_Work to complete:_
Beginning at the top of the material, repeat each line exactly, and stop once the line with "The image size is (802, 638)." has been written.

____

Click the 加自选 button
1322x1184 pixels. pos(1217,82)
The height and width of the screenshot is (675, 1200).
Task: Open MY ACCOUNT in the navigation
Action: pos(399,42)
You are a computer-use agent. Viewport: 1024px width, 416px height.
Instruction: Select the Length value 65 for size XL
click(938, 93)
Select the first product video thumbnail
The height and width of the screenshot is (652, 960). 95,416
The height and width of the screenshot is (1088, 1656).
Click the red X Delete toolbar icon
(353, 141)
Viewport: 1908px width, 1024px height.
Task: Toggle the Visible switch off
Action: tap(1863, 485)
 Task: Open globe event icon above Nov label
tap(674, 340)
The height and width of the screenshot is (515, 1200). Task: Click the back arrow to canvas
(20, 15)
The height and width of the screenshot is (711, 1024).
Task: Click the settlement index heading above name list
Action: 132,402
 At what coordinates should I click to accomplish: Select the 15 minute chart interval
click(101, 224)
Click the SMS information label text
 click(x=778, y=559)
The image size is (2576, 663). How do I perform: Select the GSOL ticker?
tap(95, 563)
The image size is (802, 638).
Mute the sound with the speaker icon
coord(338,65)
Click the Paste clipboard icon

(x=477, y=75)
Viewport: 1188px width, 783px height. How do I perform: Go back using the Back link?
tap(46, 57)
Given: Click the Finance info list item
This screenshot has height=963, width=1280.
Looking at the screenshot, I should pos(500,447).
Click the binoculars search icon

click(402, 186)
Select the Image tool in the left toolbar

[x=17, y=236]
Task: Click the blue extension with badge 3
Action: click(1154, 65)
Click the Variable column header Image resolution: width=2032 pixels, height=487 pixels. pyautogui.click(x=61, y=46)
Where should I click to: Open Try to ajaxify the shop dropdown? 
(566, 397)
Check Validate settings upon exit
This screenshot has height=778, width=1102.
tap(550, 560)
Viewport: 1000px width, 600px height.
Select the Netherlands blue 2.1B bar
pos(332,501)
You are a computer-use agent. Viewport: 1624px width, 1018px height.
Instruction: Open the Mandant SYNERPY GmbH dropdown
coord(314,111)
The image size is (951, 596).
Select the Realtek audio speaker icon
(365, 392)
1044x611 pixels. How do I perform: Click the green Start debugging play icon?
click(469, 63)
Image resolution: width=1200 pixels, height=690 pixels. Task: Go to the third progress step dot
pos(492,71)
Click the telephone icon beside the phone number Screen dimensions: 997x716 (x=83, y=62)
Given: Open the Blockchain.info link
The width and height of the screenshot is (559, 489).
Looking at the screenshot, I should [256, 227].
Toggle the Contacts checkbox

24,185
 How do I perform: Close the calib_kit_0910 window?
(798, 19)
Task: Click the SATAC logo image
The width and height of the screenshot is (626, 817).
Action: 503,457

____

_Response to the exercise:_
Click the 加自选 button
1322x1184 pixels. pos(1217,82)
The height and width of the screenshot is (675, 1200).
Task: Open MY ACCOUNT in the navigation
Action: pos(399,42)
You are a computer-use agent. Viewport: 1024px width, 416px height.
Instruction: Select the Length value 65 for size XL
click(938, 93)
Select the first product video thumbnail
The height and width of the screenshot is (652, 960). 95,416
The height and width of the screenshot is (1088, 1656).
Click the red X Delete toolbar icon
(353, 141)
Viewport: 1908px width, 1024px height.
Task: Toggle the Visible switch off
Action: tap(1863, 485)
 Task: Open globe event icon above Nov label
tap(674, 340)
The height and width of the screenshot is (515, 1200). Task: Click the back arrow to canvas
(20, 15)
The height and width of the screenshot is (711, 1024).
Task: Click the settlement index heading above name list
Action: 132,402
 At what coordinates should I click to accomplish: Select the 15 minute chart interval
click(101, 224)
Click the SMS information label text
 click(x=778, y=559)
The image size is (2576, 663). How do I perform: Select the GSOL ticker?
tap(95, 563)
The image size is (802, 638).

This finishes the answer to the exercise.